**Given records**
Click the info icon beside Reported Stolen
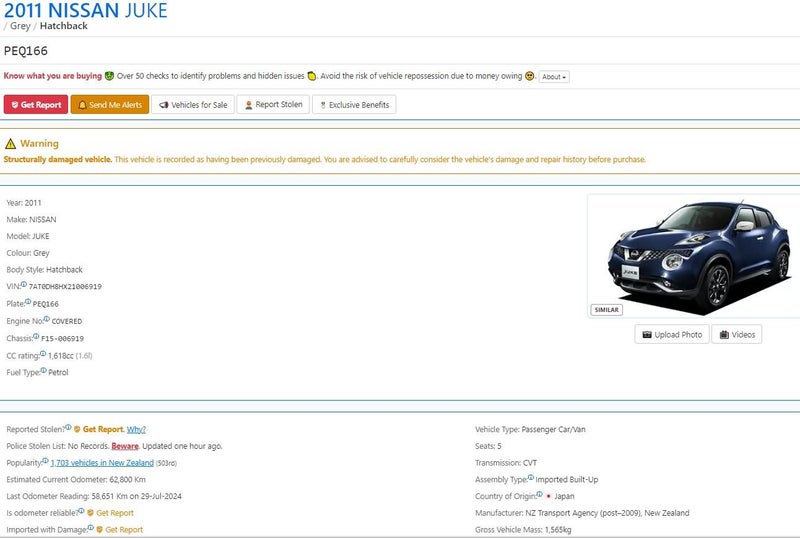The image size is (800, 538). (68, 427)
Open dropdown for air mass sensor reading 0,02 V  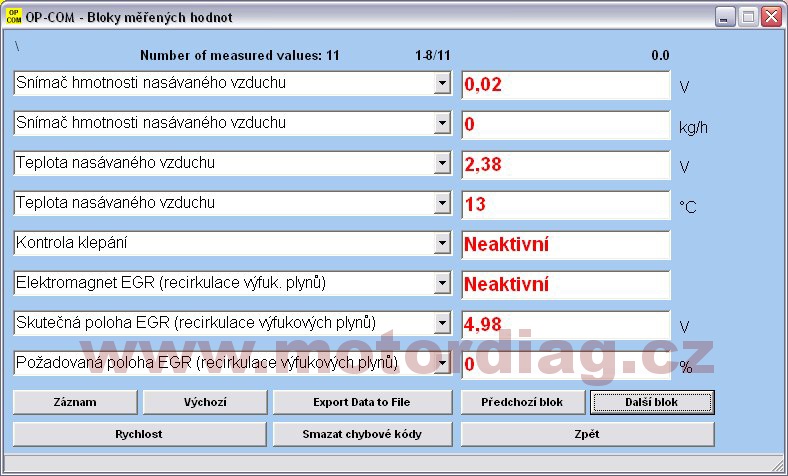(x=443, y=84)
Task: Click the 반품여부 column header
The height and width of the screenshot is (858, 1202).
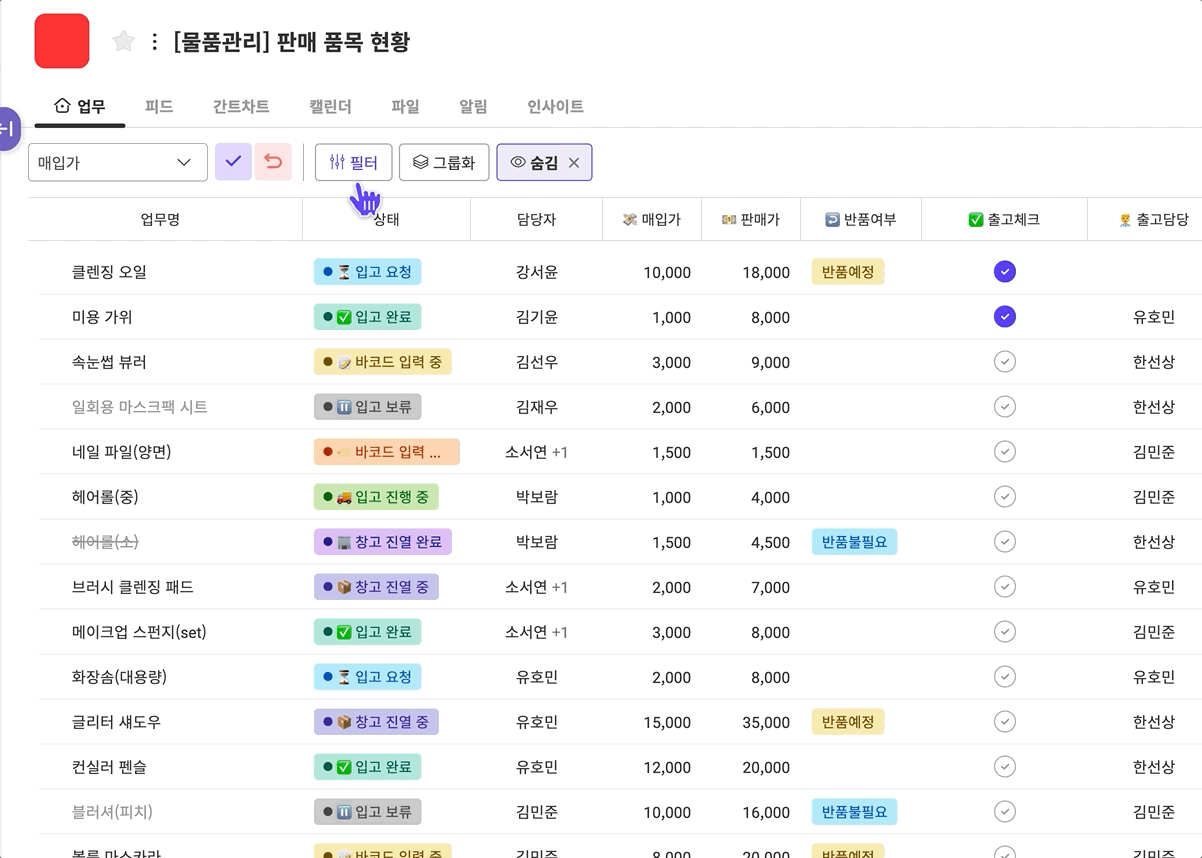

**What you should do**
Can you arrange the lines of the listing, from the line containing "Task: Click the 반품여부 column header" through its end, as a numbered list with blank lines omitted and the pictures left out?

**Complete output**
1. Task: Click the 반품여부 column header
2. The height and width of the screenshot is (858, 1202).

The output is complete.